Texte du document:
C omme une aube après une nuit d'amour


Julien Spianti
Monsieur Genod,
Je vous écris et c'est douloureux.
Il est 5h31, heureusement.
A la même heure, mais le jour, il me serait impossible de commettre une phrase, d'oser même un mot, sur cet humiliant écran qui constate plus que tout autre l'abominable misère de mon apparente existence. Pardonnez.
J'ai vu ce que vous avez commis — déjà je roule une cigarette, Permettez-moi... Je l'allume, à quoi bon laisser le tabac froid. Le jour même où je m'avançais d'un pas difficile vers le Nord et ses Bouffes, je redoutais de me voir séquestré pas les murs d'un théâtre alors même que je n'avais rien à faire et n'étais capable de rien. J'avais peur, comme chaque fois que l'on s'avance devant l'oeuvre de quelqu'un, qu'elle me laisse en dehors, qu'elle oublie l'essentiel, qu'elle convoque des énergies pour rien.
Mon état était (et est toujours) à la limite de l'ensevelissement, mais je faisais en sorte de paraître car je ne sais pas ce qui me ronge (mes vices, mes addictions ou tout mon être et avec lui le reste tout entier des humains ?), mon état était donc à la mesure des insipides gazons, pourtant si aimables, qui couronnent les pavillons ruraux de réussite. Je m'avançais telle une herbe faussement jaune verte mais en dedans sèche et brûlée par l'été à venir.
Le matin même (j'ai vu la représentation du dernier jeudi) j'écrivais naïvement mes pensées sur la beauté et sa consolation, son lien avec la vanité et l'ignoble de l'humain. Ce fût donc un trouble choc de me trouver (par des circonstances bien mystérieuses car j'ignorais votre existence et le sujet de la pièce), face à votre oeuvre.
Je passerai ici sur les commentaires et les éloges que m'ont inspirés votre lucide hallucination.
Mon point. J'aimerais beaucoup vous rencontrer. Peut-être même dans de mauvaises circonstances, mais de préférence tard. J'ai peur de toute manière qu'il ne se passe rien, comme lorsque Dali rencontrait Freud, sans d'aucune manière nous comparer.
Tout m'effraie, ces jours-ci, mais même si nous parlions simplement du froid qu'il fait ces jours-ci, cela me satisferait.

Entrées de données:

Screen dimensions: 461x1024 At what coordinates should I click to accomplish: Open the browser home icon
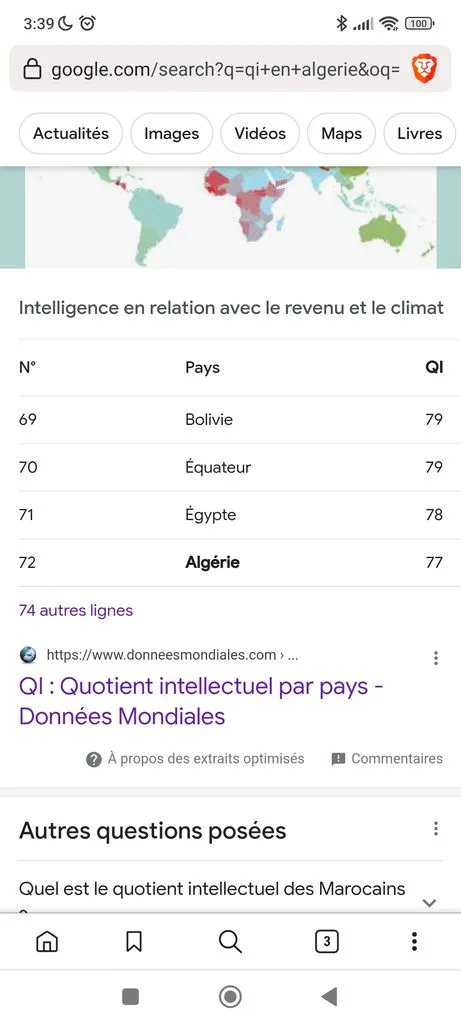click(x=47, y=941)
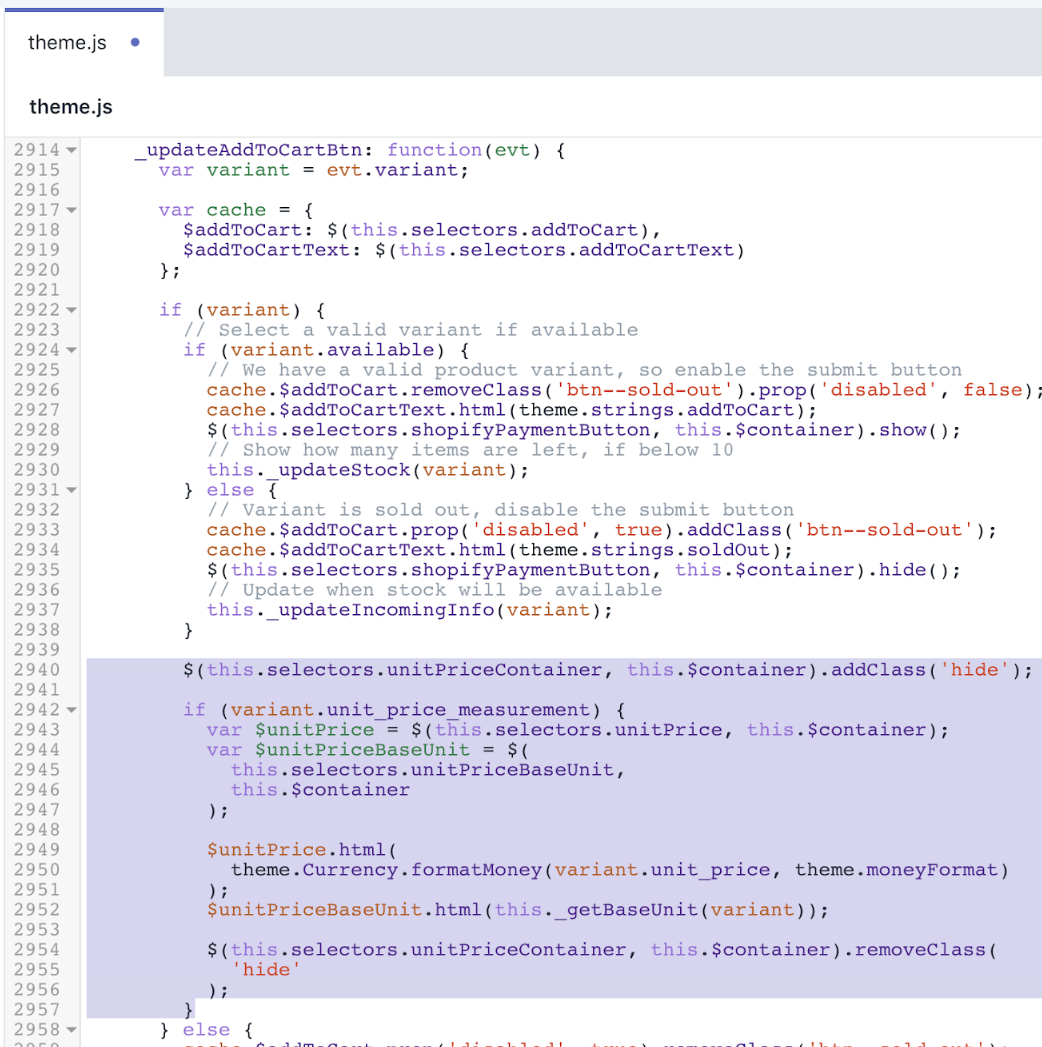Image resolution: width=1042 pixels, height=1047 pixels.
Task: Fold the variant.available block at line 2924
Action: [x=71, y=350]
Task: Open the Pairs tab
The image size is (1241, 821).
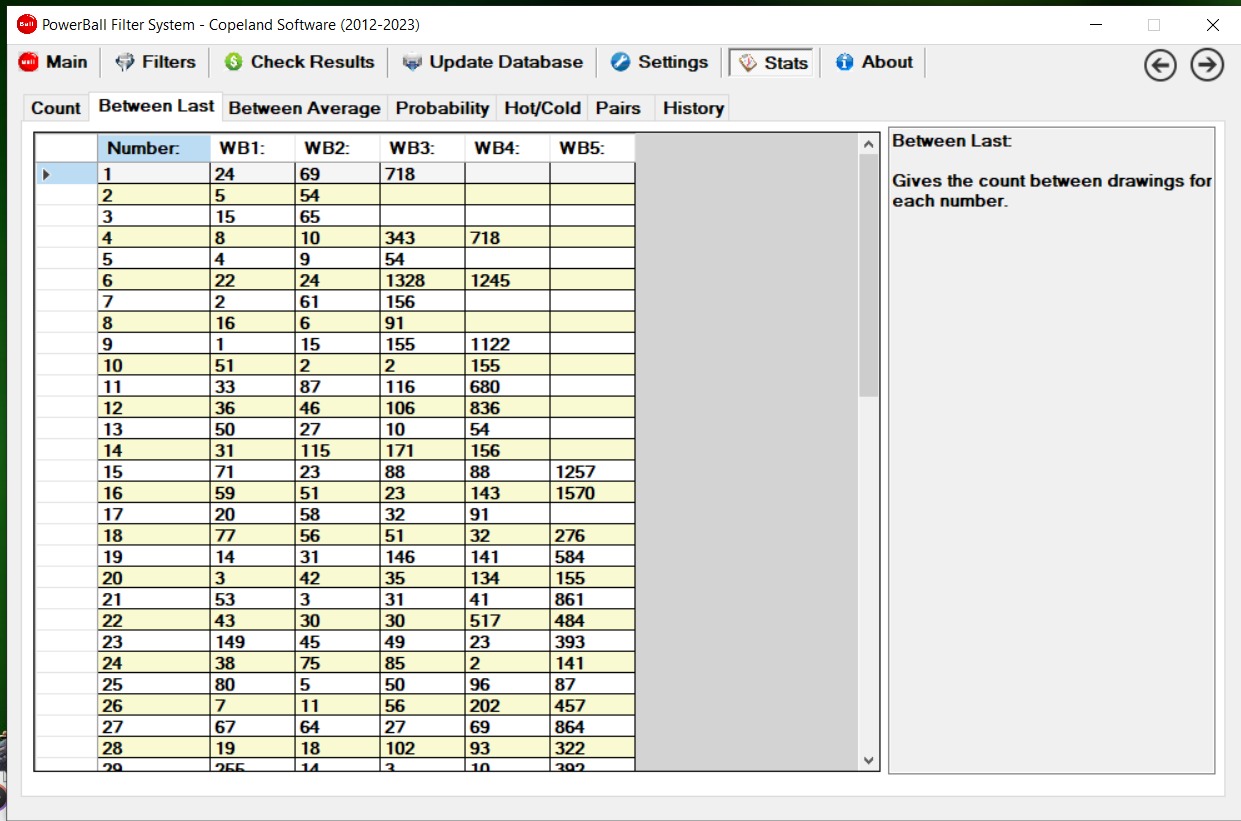Action: (618, 108)
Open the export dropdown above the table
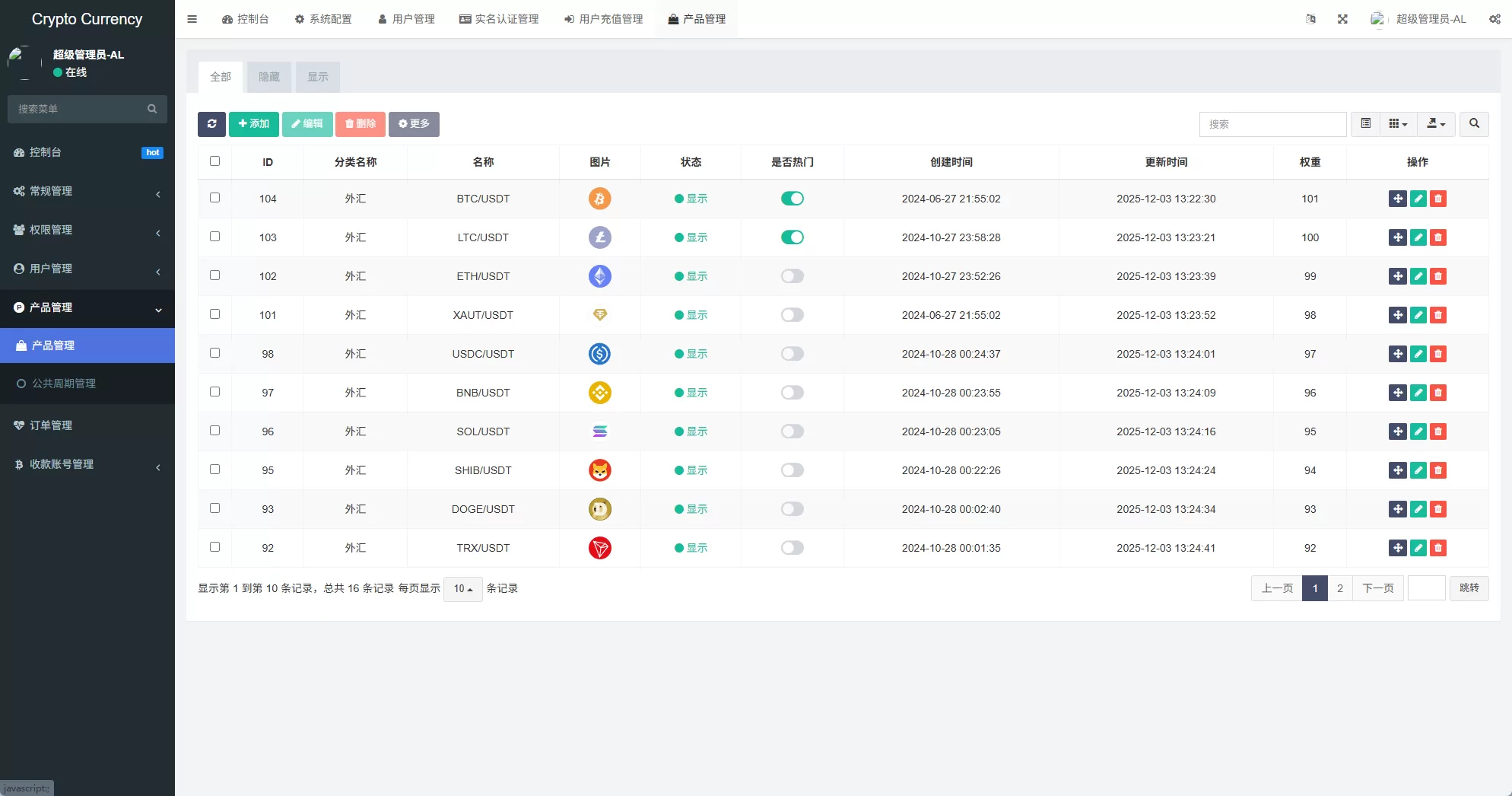The image size is (1512, 796). click(x=1436, y=124)
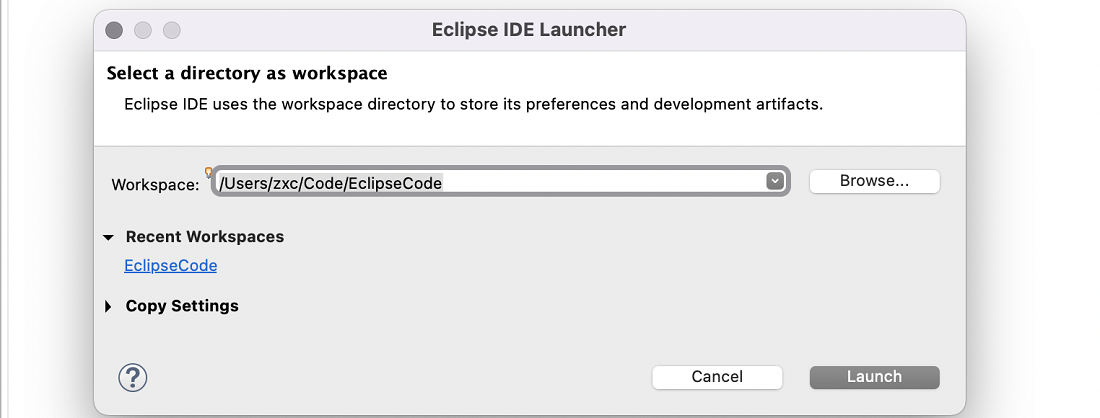Click the 'Recent Workspaces' section heading text
This screenshot has height=418, width=1100.
[205, 237]
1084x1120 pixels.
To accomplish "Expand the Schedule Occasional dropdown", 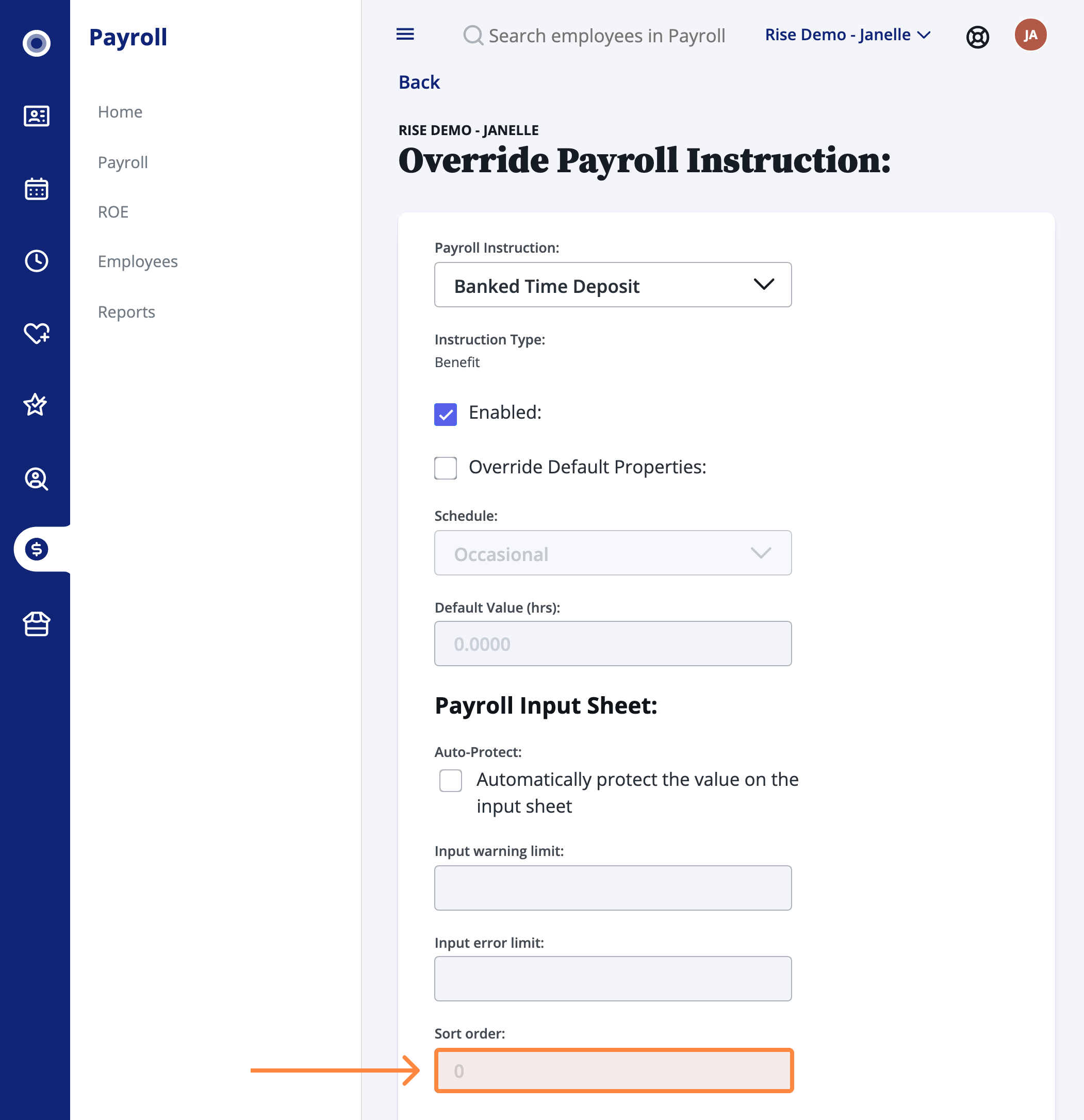I will tap(613, 553).
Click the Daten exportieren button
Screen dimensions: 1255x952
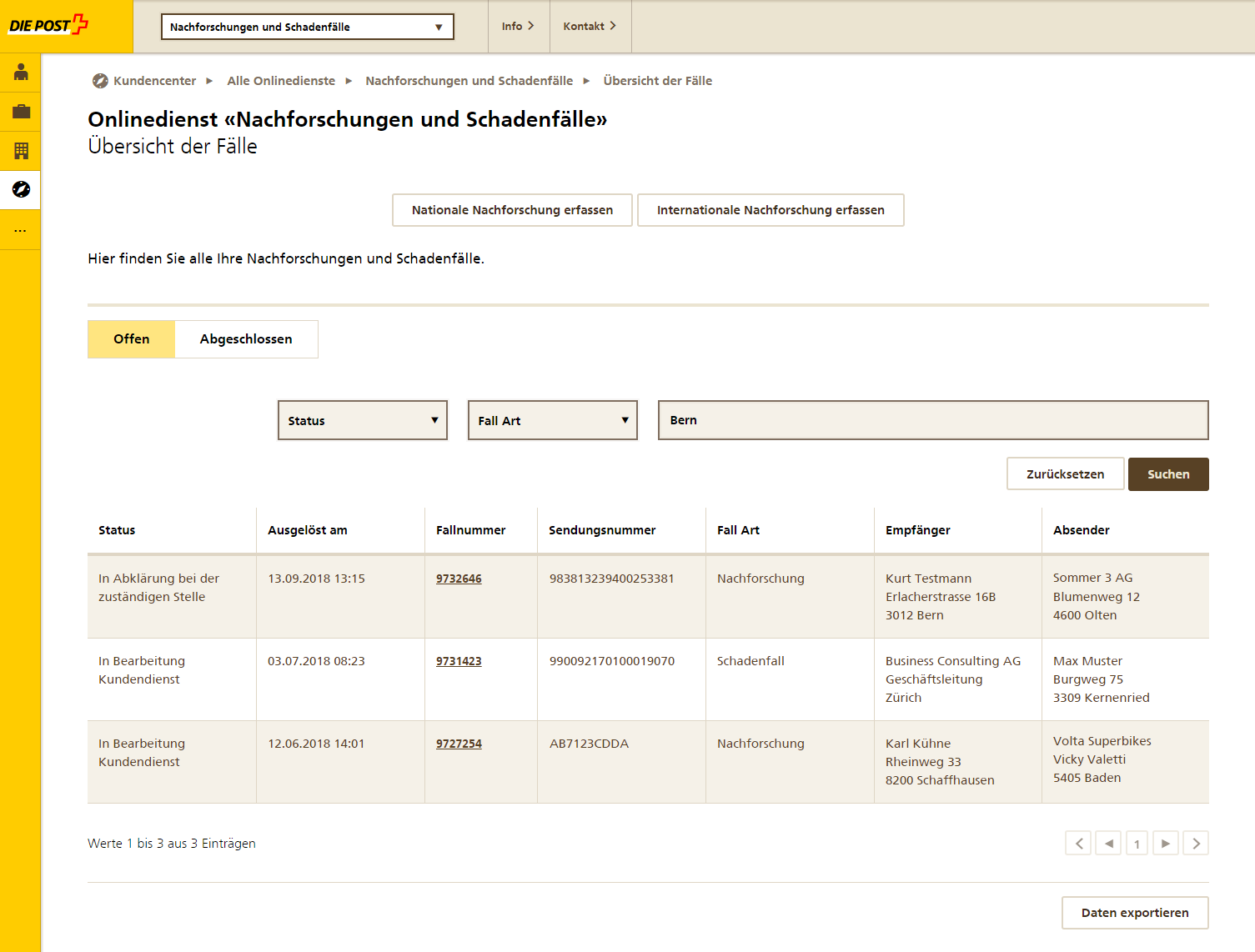[1134, 913]
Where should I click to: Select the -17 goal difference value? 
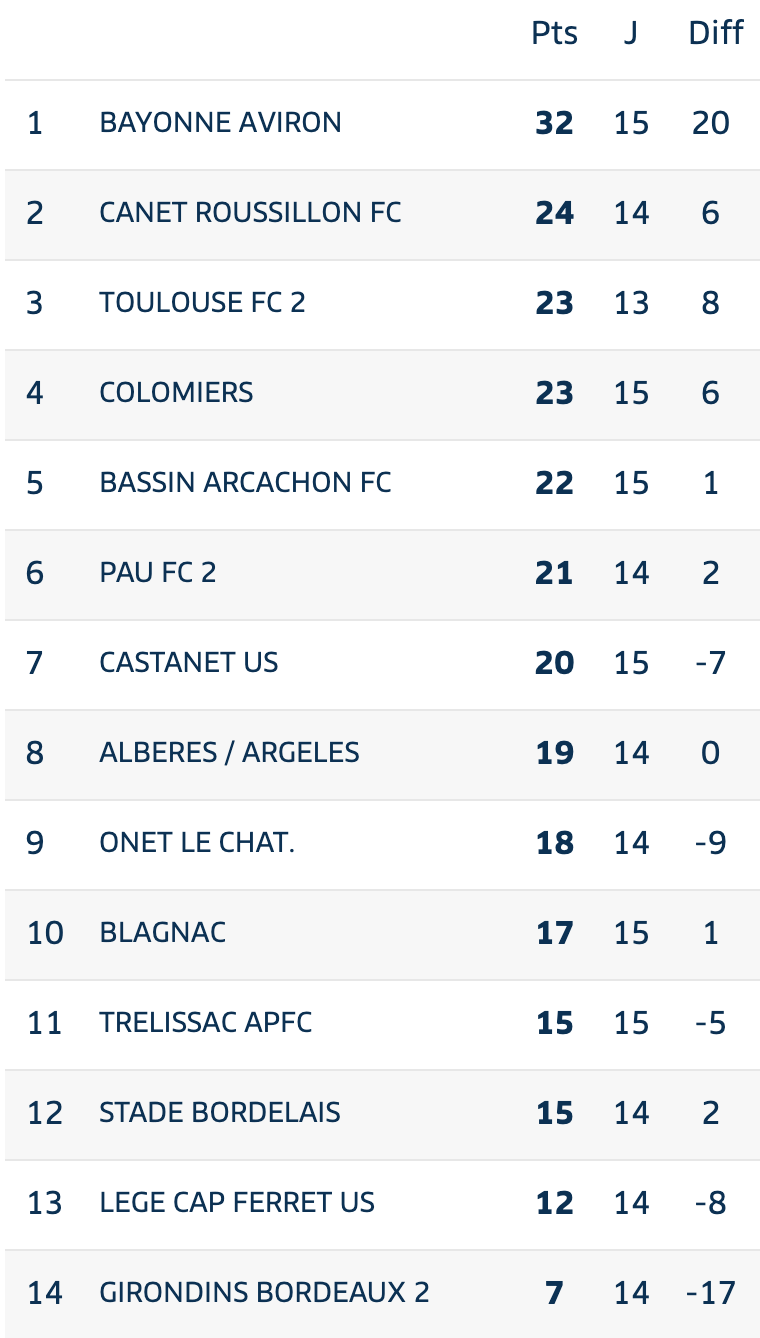(x=711, y=1293)
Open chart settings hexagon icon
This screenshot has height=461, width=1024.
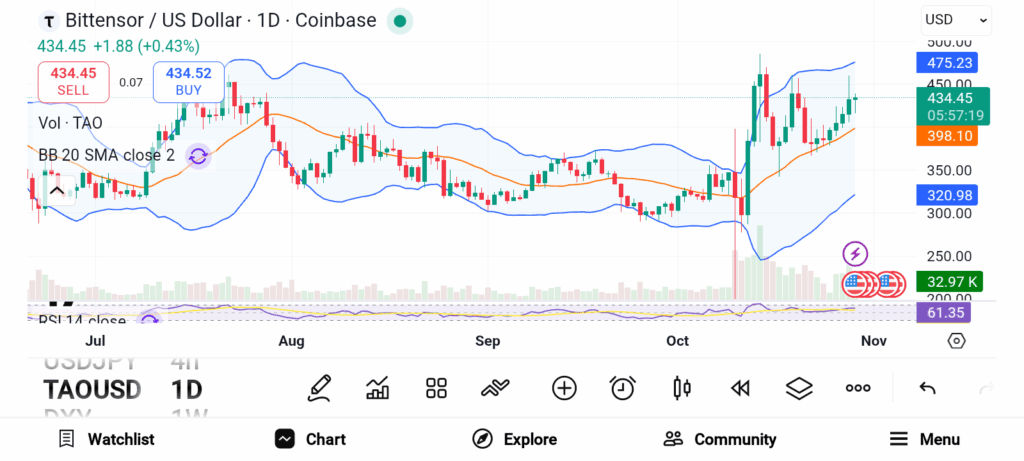(x=957, y=341)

Exercices:
(a) Indiquez si chacune des affirmations suivantes concorde avec la lettre, en répondant par oui ou par non et en citant exactement les mots de la lettre qui tranchent : (i) la personne qui écrit le fait à 5h31 ; (ii) elle a assisté à la représentation du dernier jeudi ; (iii) elle connaissait le sujet de la pièce avant de la voir.
(b) Recopiez le passage de la lettre qui commence par « C omme une aube » et se termine par « énergies pour rien. ».

Corrigés:
(a)
(i) Oui : « Il est 5h31, heureusement. »
(ii) Oui : « j'ai vu la représentation du dernier jeudi »
(iii) Non : « j'ignorais votre existence et le sujet de la pièce »

(b)
C omme une aube après une nuit d'amour


Julien Spianti
Monsieur Genod,
Je vous écris et c'est douloureux.
Il est 5h31, heureusement.
A la même heure, mais le jour, il me serait impossible de commettre une phrase, d'oser même un mot, sur cet humiliant écran qui constate plus que tout autre l'abominable misère de mon apparente existence. Pardonnez.
J'ai vu ce que vous avez commis — déjà je roule une cigarette, Permettez-moi... Je l'allume, à quoi bon laisser le tabac froid. Le jour même où je m'avançais d'un pas difficile vers le Nord et ses Bouffes, je redoutais de me voir séquestré pas les murs d'un théâtre alors même que je n'avais rien à faire et n'étais capable de rien. J'avais peur, comme chaque fois que l'on s'avance devant l'oeuvre de quelqu'un, qu'elle me laisse en dehors, qu'elle oublie l'essentiel, qu'elle convoque des énergies pour rien.